### WORK ITEM
Given the material below, return only the lines starting at the line with "Task: Click the Test project name field" and ending at the line with "Given: Click the Redo arrow", exactly as they appear.

++++++++++++++++++++

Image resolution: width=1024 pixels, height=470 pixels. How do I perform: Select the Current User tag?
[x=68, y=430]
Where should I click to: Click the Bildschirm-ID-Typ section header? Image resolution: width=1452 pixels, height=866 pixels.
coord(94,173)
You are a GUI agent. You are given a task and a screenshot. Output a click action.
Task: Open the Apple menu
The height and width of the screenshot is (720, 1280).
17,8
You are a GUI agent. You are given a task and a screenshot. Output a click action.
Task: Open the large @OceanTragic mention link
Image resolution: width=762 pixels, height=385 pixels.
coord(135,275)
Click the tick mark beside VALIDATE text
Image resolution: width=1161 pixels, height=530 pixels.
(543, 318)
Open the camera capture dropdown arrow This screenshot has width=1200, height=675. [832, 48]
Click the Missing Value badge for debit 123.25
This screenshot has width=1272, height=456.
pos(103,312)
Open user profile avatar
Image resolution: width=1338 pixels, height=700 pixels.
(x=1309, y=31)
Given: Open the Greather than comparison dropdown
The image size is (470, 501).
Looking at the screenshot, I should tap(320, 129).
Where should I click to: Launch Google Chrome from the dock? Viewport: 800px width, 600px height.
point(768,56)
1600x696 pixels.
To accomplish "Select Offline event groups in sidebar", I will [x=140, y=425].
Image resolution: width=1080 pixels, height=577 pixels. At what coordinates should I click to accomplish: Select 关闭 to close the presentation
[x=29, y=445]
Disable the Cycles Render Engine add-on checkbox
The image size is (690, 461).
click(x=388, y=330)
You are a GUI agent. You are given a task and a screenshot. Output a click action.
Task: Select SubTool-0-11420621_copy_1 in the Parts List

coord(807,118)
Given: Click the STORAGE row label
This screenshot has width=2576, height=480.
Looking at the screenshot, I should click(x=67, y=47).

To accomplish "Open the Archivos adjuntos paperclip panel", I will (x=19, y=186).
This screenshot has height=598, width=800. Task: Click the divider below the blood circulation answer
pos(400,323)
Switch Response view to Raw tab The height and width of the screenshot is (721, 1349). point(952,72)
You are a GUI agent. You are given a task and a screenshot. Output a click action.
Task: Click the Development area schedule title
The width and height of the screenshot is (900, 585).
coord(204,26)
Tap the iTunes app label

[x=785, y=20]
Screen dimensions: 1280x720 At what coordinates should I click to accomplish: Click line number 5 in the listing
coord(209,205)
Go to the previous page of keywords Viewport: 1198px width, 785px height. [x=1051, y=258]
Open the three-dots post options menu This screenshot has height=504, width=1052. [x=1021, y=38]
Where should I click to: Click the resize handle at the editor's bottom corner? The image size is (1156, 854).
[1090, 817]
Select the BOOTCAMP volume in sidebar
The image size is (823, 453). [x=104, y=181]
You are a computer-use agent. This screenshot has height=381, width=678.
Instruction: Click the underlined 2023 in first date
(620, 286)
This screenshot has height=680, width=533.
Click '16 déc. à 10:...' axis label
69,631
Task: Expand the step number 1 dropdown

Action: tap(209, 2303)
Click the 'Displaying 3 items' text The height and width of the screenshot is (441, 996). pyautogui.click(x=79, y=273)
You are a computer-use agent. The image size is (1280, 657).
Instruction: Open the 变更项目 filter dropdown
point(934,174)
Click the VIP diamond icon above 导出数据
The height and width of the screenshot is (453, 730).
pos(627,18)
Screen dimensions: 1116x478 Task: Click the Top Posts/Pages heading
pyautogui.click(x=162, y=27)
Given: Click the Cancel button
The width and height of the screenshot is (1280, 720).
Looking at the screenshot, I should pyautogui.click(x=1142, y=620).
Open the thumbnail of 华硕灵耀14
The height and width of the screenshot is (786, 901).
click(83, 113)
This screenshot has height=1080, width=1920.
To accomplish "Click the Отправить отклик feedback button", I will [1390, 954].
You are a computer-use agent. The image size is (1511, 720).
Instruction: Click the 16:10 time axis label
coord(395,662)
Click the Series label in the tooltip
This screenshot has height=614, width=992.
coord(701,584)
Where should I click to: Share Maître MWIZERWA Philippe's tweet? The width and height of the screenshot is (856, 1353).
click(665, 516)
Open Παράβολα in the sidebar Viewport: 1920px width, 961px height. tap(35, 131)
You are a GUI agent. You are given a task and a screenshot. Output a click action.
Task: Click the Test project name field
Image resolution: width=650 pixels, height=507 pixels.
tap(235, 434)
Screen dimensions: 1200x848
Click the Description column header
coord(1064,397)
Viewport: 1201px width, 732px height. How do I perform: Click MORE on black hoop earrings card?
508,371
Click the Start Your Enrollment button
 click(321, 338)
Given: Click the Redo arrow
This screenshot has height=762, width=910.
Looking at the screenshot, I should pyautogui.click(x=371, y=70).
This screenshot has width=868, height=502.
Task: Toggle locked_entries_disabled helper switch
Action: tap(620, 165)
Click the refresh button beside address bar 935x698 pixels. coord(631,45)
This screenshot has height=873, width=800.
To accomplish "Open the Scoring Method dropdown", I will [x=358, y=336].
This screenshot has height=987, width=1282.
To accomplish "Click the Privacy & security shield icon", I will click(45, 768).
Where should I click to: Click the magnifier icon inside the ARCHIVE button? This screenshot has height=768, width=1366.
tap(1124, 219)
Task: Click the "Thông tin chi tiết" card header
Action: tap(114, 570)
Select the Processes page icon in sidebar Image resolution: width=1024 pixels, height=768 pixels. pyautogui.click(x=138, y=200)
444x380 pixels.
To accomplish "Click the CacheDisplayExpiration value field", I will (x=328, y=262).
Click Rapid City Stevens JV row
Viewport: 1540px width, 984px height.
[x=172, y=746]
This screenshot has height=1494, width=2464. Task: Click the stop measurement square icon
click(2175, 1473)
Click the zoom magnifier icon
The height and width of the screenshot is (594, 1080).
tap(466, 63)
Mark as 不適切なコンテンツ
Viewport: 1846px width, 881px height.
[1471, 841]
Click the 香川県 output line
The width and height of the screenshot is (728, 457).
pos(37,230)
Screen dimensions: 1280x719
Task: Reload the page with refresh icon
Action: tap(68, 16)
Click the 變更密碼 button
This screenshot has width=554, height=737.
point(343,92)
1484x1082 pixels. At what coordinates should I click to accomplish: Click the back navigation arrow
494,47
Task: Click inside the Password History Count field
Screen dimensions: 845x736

++++++++++++++++++++

### EXPECTED ANSWER
Task: Click the Test project name field
Image resolution: width=650 pixels, height=507 pixels.
tap(235, 434)
Screen dimensions: 1200x848
Click the Description column header
coord(1064,397)
Viewport: 1201px width, 732px height. How do I perform: Click MORE on black hoop earrings card?
508,371
Click the Start Your Enrollment button
 click(321, 338)
Given: Click the Redo arrow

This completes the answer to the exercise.